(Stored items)
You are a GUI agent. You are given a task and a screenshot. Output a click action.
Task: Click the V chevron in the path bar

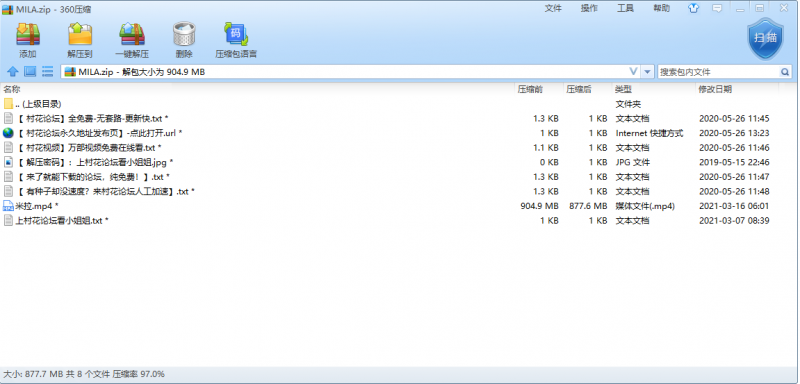click(x=633, y=72)

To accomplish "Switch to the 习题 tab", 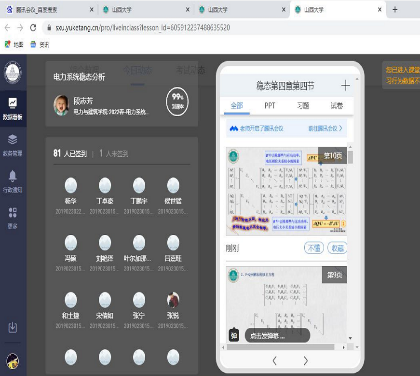I will coord(303,106).
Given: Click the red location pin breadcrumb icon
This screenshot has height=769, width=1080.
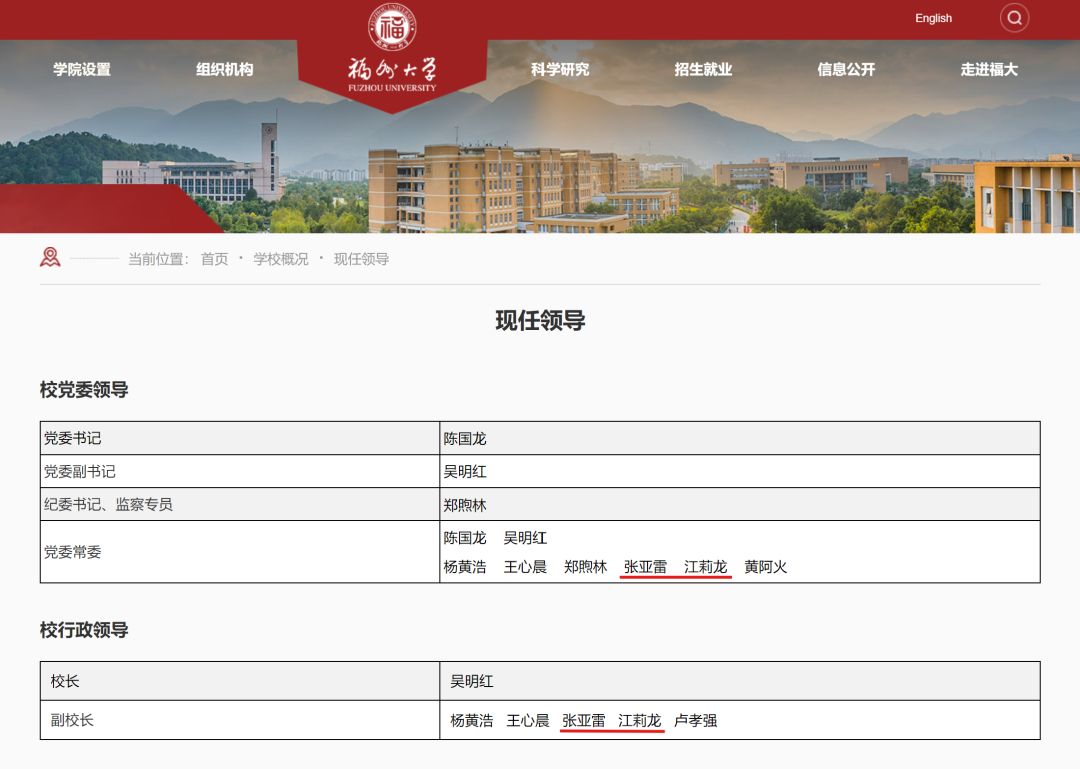Looking at the screenshot, I should click(x=48, y=257).
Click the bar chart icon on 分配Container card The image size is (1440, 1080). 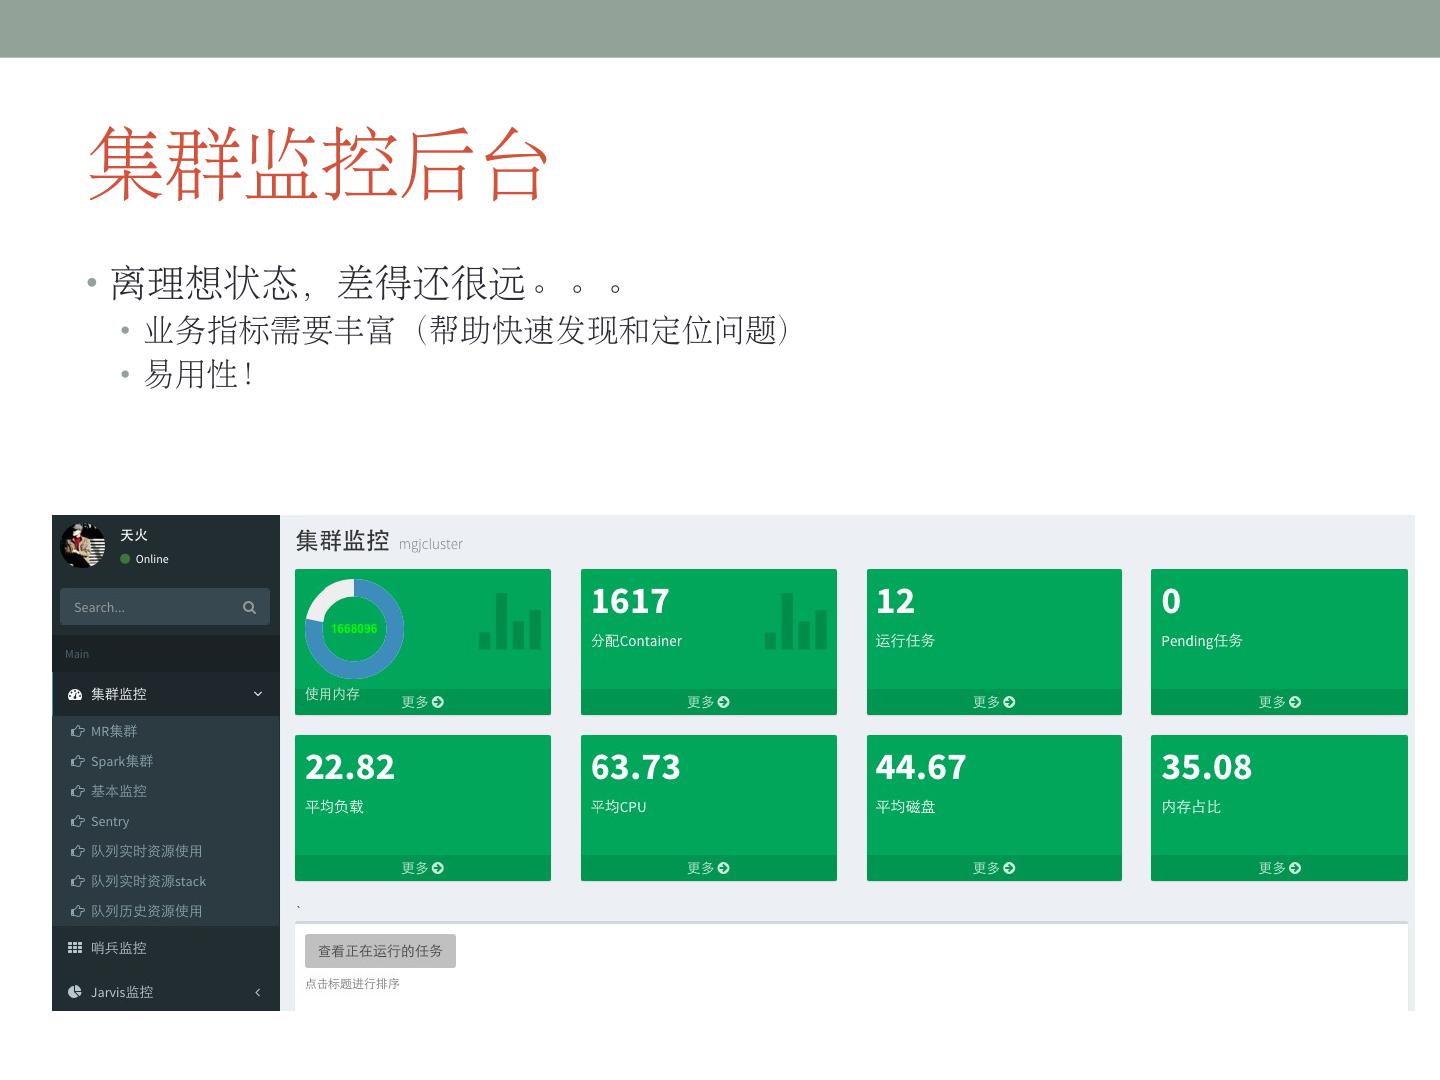(796, 621)
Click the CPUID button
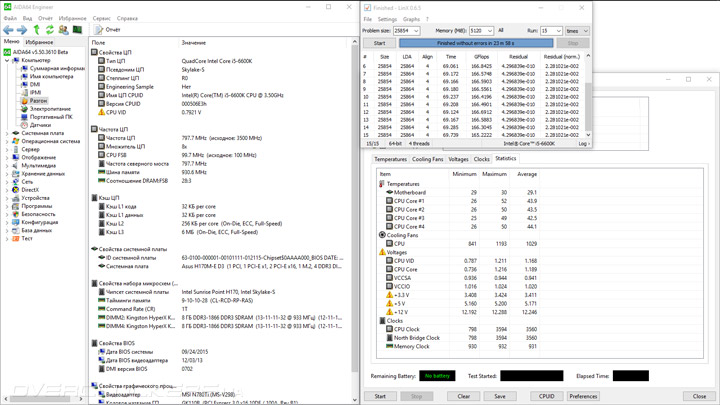720x405 pixels. [546, 396]
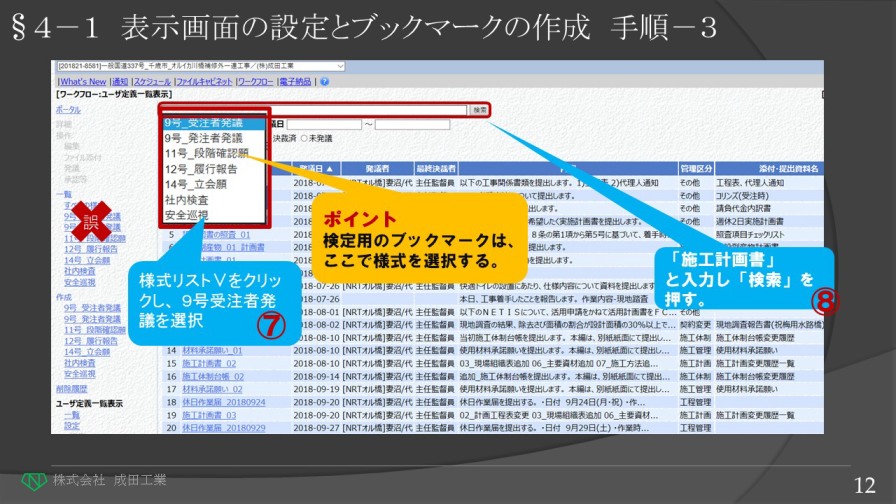Screen dimensions: 896x504
Task: Click the circled number 8 marker
Action: [x=823, y=300]
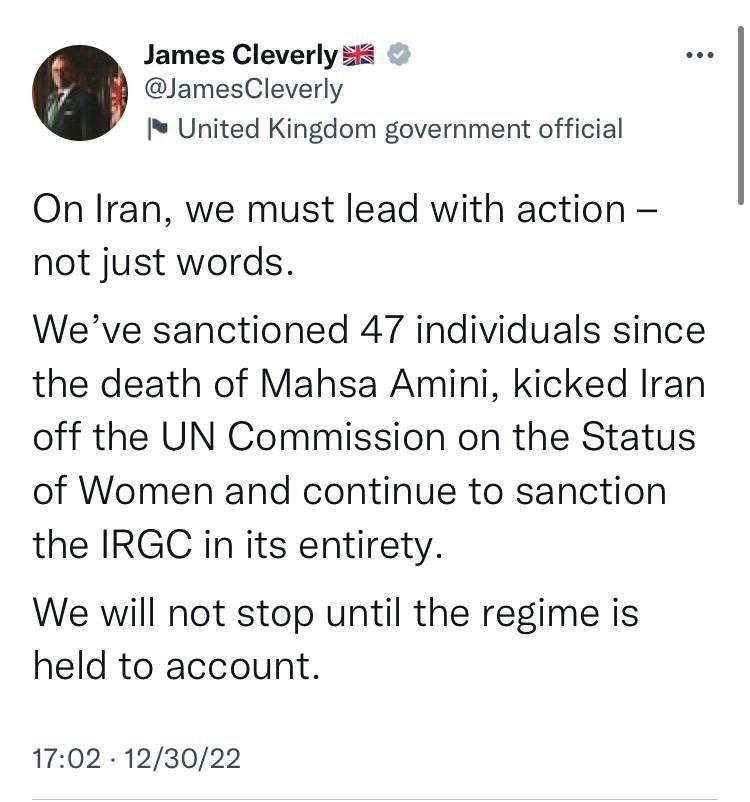750x802 pixels.
Task: Click the blue verified badge
Action: point(396,54)
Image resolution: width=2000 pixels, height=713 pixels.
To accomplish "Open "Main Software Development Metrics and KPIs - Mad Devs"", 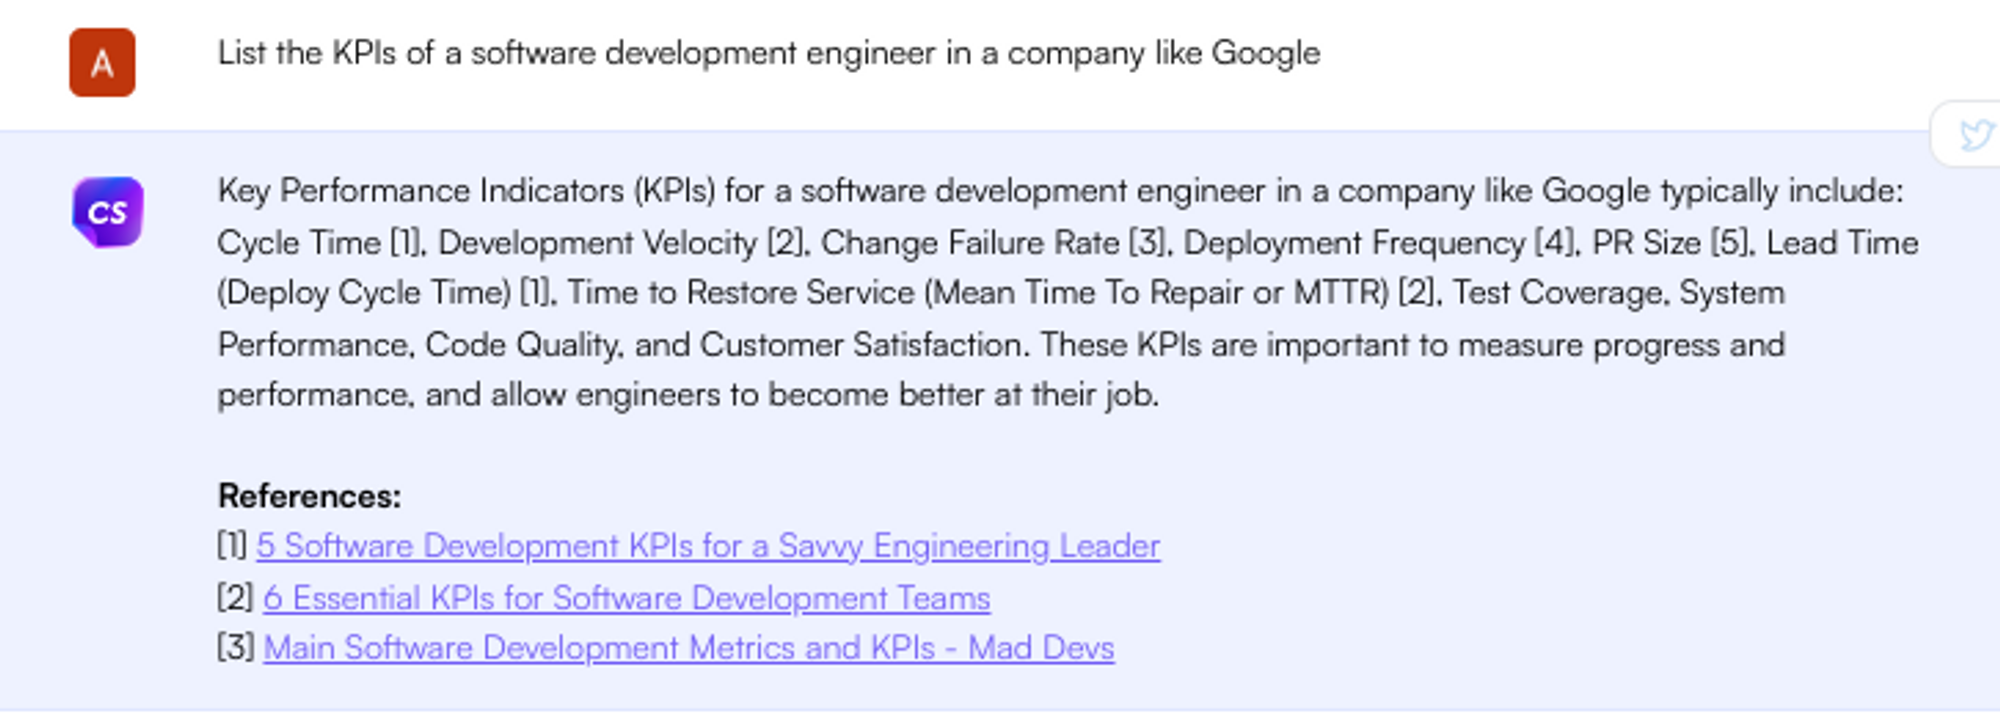I will pos(688,647).
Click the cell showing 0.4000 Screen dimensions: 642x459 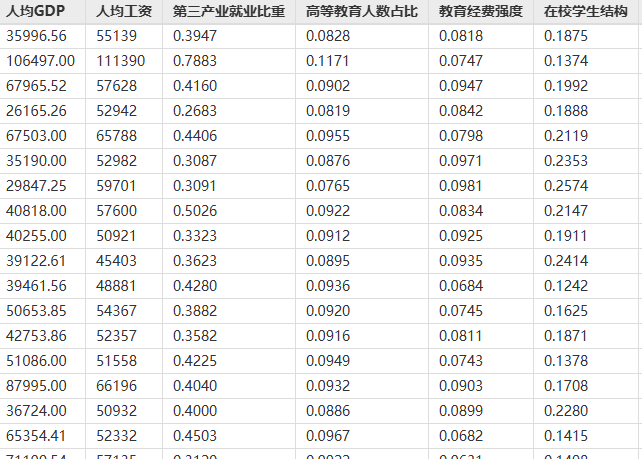195,411
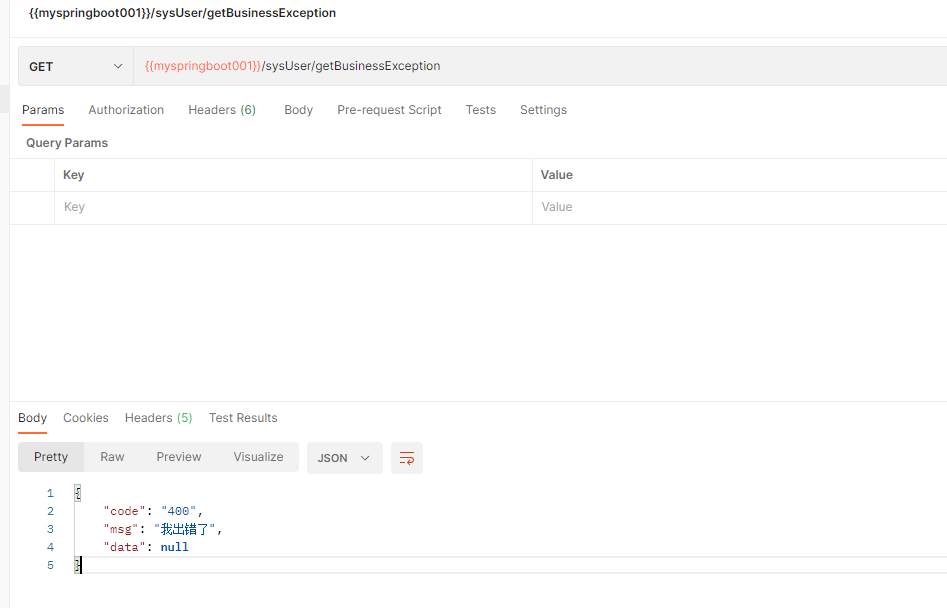Open the GET method dropdown
The height and width of the screenshot is (608, 947).
(75, 67)
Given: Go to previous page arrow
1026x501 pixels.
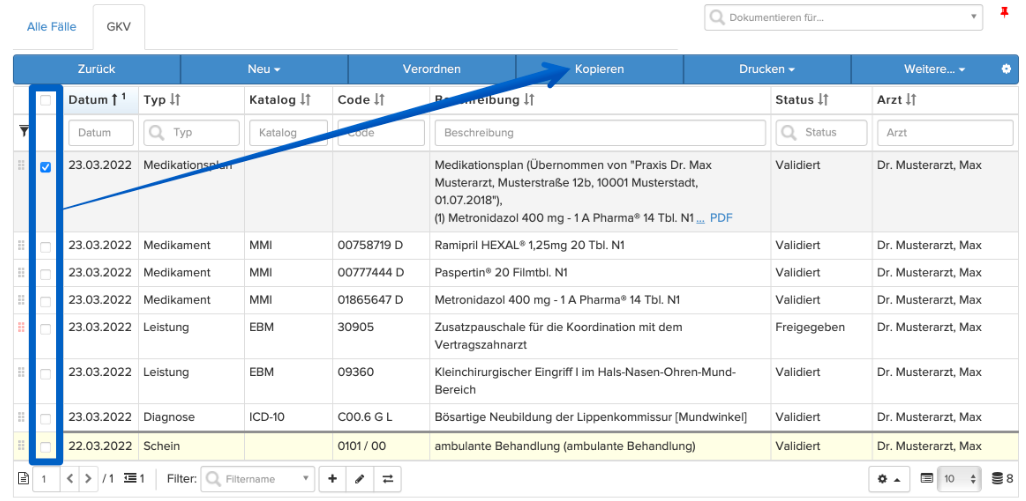Looking at the screenshot, I should (x=70, y=479).
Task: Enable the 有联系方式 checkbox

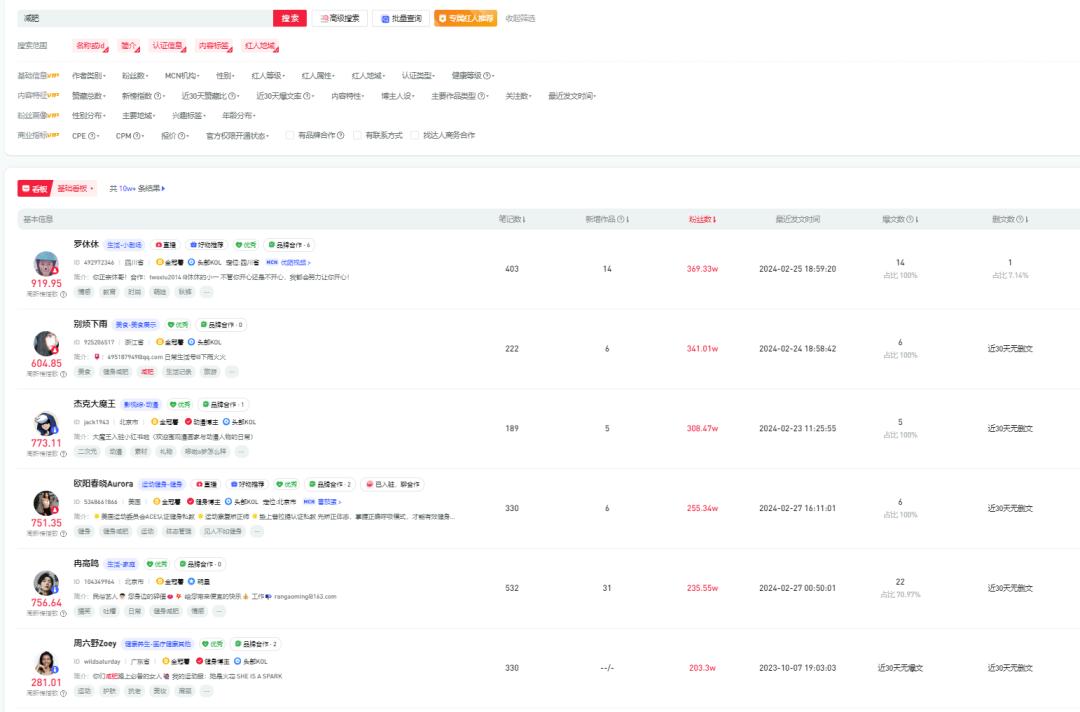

_What you should do:_ Since the pictures are not part of the copy, please transcribe only the lines above from the one with "Click the CPUID button" through the one with "Image resolution: width=2000", exactly and with both ends.

_Answer to the exercise:_
Click the CPUID button
720x405 pixels. [546, 396]
Screen dimensions: 896x504
Task: Click the circled number 8 marker
Action: [x=823, y=300]
750x802 pixels.
Task: Click the blue verified badge
Action: point(396,54)
Image resolution: width=2000 pixels, height=713 pixels.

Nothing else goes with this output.